Нравственность нельзя «возродить», потому что никакой нравственности никогда не было
Слушаешь дебаты, читаешь дискуссии и удивляешься: почему нравственность постоянно предлагается возрождать, а к ценностям — возвращаться? Наше общество в большинстве своем отчего-то уверено: был, был когда-то золотой век, в котором степенно ходили по чистым улицам румяные и беспечные многодетные семьи, всюду царили справедливость и порядок, государство пеклось о гражданах, а искусство производило исключительно шедевры, не оскорбляя ничьих чувств.
Стиль и жанр этого потерянного рая весьма разнообразен и зависит в основном от возраста грезящих. Ускоренно двигаясь назад и перескакивая некоторые исторические вехи, можно со вкусом идеализировать допетровскую Россию, трепетно любить времена Ивана Грозного, тосковать по Византии, а особо оригинальные натуры могут обнаружить свой идеал в Руси языческой. Но суть любого варианта проста и пронзительна. Сначала все шло хорошо, своим особым путем. Была высокая нравственность и весьма полезные и приятные традиции. А потом налетели вихри буйные — и все пошло кувырком. Мораль пала, духовные скрепы расшатались и заржавели, высокие ценности забылись и заменились черной мерзостью. И вот теперь мы тоскуем, который век пытаемся возродить, однако происки врагов мешают.
Иногда кажется, что современный российский обыватель представляет себе прошлое в основном по кинофильмам, где герои, что в девятнадцатом веке, что в девятом, имеют белоснежные зубы, красивую одежду, чистую кожу и высокие моральные принципы. Но вот я, например, полностью отдаю себе отчет в том, что мои руки выглядят неплохо по той причине, что лет двадцать назад я перестала ими стирать. У меня есть стиральная машина, которой не было в доме моих родителей. И в подростковом возрасте мне самым жестким образом прививались навыки ручной стирки и правильного отжимания половой тряпки. Считалось, что все это просто обязана уметь делать любая барышня, иначе замуж не возьмут. Это были традиционные ценности, оказавшиеся совершенно ненужными два десятилетия спустя.

_Сохранённые записи из коллекции_:
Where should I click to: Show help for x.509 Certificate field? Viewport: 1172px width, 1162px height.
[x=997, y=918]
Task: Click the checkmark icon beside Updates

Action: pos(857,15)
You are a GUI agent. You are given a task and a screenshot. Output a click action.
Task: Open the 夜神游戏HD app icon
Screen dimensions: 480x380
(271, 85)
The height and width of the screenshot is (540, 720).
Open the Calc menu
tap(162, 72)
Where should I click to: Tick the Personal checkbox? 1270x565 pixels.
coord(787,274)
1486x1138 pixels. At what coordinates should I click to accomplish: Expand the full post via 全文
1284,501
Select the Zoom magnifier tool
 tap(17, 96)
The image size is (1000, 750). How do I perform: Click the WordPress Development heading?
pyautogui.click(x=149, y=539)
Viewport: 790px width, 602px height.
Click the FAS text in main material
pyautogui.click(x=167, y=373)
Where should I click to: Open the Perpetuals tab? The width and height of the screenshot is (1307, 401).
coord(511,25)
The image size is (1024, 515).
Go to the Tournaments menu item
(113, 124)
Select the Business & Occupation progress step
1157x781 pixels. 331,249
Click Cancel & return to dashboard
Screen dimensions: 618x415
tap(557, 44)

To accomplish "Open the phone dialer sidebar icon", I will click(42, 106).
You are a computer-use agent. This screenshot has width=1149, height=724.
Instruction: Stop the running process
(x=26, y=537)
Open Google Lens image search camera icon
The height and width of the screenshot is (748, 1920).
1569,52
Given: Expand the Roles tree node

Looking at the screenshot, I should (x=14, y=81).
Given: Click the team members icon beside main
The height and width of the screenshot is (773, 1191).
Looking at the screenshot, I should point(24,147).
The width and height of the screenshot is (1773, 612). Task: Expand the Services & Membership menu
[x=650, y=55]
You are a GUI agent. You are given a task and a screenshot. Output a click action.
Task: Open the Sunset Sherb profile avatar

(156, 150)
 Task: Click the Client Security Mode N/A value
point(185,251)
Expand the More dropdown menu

_ЧТО СДЕЛАТЬ_:
**1.** Перепишите из текста о нравственности без изменений фрагмент от слов «Стиль и жанр» до слов «происки врагов мешают.».
**2.** Продолжите текст о нравственности, начав сразу после его последнего предложения.

_СПИСОК ОТВЕТОВ_:
**1.**
Стиль и жанр этого потерянного рая весьма разнообразен и зависит в основном от возраста грезящих. Ускоренно двигаясь назад и перескакивая некоторые исторические вехи, можно со вкусом идеализировать допетровскую Россию, трепетно любить времена Ивана Грозного, тосковать по Византии, а особо оригинальные натуры могут обнаружить свой идеал в Руси языческой. Но суть любого варианта проста и пронзительна. Сначала все шло хорошо, своим особым путем. Была высокая нравственность и весьма полезные и приятные традиции. А потом налетели вихри буйные — и все пошло кувырком. Мораль пала, духовные скрепы расшатались и заржавели, высокие ценности забылись и заменились черной мерзостью. И вот теперь мы тоскуем, который век пытаемся возродить, однако происки врагов мешают.

**2.**
Когда-то люди не мыли рук. И это тоже было ценностью. Венский доктор Земмельвейс, призвавший к этому своих коллег-врачей в конце XIX века, подвергся настоящей травле. А как же возражало медицинское сообщество против наркоза! Операции на орущем от боли пациенте — вот что полезно, веками проверено, а потому в высшей степени нравственно. Но это еще что! Были времена, когда все верили, что Солнце в высшей степени традиционно вращается вокруг Земли, а еще раньше — что Земля плоская и покоится на трех высокоморальных слонах, в свою очередь опирающихся на панцирь добродетельной и чистой помыслами черепахи.
Представим себе доисторический диалог между приверженцем традиций дедушкой-каннибалом и его прогрессивным внуком. Внук говорит: «Не стану я, дедушка, кушать человечины. Такой вот я аутсайдер и либераст». Дедушка негодует: «Ну на что вы годитесь, молодое поколение? Ты подумай, не съешь мозг врага — будешь глупый. Не съешь его сердце — будешь трус. Так же все наше племя выродится!»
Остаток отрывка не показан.